L’épisode de Tralonca et ses conséquences désastreuses ont eu un effet direct sur l’assassinat de Claude Erignac. Au passage, la veuve du Préfet semble très mal digérer les négociations actuelles. L’opération loupée de  Tralonca a démontré les carences de l’Etat en matière de sécurité. Cette parodie décrite ci-dessous a démontré l’existence de tractations quasi officielles et de consignes de « laisser-aller » délivrées par l’autorité politique aux services de sécurité et de justice. Quel dommage, la Commission d’enquête parlementaire aurait pu auditionner le négociateur numéro 1, un certain François Santoni(photo ci-contre). Ce dernier, ancien leader du Canal Historique, n’a jamais caché ses rapports privilégiés avec le Ministère de l’intérieur ( de1995 à 1996 ) . Son analyse relative à l’échec des négociations et au plasticage de la mairie de Bordeaux aurait pu éclairer nos parlementaires, dommage…..

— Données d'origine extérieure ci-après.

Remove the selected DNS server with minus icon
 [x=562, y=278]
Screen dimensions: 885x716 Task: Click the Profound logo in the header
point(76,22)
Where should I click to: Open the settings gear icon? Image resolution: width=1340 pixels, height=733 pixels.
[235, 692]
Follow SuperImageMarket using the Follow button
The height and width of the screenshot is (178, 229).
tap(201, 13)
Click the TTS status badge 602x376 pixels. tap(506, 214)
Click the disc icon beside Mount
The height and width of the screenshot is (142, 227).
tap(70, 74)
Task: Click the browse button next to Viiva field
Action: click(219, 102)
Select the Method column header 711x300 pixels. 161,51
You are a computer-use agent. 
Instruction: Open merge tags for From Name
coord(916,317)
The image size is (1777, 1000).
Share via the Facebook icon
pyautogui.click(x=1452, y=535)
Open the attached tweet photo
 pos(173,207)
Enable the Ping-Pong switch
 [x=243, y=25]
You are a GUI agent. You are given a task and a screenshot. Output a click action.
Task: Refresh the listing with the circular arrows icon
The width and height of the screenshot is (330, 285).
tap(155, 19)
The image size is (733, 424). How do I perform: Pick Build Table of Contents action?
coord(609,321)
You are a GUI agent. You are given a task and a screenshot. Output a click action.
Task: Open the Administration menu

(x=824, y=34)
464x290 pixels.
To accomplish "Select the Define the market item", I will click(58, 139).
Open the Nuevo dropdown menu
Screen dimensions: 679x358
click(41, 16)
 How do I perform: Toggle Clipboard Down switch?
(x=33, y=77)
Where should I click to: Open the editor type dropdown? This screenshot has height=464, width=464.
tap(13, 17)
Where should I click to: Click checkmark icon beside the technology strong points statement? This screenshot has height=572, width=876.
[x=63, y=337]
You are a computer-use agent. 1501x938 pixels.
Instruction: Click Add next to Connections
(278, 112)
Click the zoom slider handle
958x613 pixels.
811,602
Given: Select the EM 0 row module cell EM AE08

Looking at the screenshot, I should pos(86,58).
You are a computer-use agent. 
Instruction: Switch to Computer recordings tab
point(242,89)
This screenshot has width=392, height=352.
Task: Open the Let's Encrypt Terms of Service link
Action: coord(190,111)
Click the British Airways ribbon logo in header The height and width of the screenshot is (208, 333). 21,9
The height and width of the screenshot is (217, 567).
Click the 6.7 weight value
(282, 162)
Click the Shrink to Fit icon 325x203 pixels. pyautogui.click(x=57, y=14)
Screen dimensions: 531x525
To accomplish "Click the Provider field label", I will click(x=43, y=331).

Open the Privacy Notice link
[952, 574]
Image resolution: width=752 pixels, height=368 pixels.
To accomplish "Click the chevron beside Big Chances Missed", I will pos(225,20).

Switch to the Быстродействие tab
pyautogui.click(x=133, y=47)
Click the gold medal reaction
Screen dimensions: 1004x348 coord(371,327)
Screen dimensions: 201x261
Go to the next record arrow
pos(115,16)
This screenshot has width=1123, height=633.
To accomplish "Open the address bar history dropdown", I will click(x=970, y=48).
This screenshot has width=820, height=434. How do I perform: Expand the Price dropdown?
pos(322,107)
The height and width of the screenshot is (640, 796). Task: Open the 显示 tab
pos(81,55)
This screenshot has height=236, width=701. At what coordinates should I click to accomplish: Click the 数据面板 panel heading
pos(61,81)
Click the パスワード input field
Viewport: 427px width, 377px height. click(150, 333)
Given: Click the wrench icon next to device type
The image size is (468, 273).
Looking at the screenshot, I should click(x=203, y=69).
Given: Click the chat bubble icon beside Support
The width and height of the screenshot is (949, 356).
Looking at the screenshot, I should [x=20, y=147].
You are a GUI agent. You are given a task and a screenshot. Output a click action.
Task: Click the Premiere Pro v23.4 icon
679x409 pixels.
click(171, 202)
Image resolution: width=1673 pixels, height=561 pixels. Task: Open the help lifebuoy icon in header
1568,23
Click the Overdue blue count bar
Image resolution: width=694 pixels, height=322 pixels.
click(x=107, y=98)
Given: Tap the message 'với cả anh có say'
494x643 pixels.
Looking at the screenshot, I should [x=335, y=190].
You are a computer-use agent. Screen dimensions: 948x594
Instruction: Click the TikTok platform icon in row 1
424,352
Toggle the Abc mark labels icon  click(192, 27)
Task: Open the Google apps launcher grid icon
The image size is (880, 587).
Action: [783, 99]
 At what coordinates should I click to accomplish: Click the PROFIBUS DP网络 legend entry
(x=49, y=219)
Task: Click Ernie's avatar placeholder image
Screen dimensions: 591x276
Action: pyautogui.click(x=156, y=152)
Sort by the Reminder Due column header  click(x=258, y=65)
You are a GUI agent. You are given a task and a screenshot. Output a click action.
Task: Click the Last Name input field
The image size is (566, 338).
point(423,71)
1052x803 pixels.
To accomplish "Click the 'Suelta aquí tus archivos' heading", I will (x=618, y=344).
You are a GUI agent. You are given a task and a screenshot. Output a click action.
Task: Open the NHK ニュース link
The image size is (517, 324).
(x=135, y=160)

Les auditions ci-dessous sont axées sur l’épisode de Tralonca, elles vous permettront de comprendre les tenants et les aboutissants d’une lamentable opération.
Surtout, n’oubliez pas de télécharger l’audition de l’incontournable Jean-Louis Debré, avec en prime quelques bobards et un véritable réquisitoire……..

A présent, reste à savoir, si l’aventure désastreuse de Tralonca ne se rejoue pas.
A suivre.…….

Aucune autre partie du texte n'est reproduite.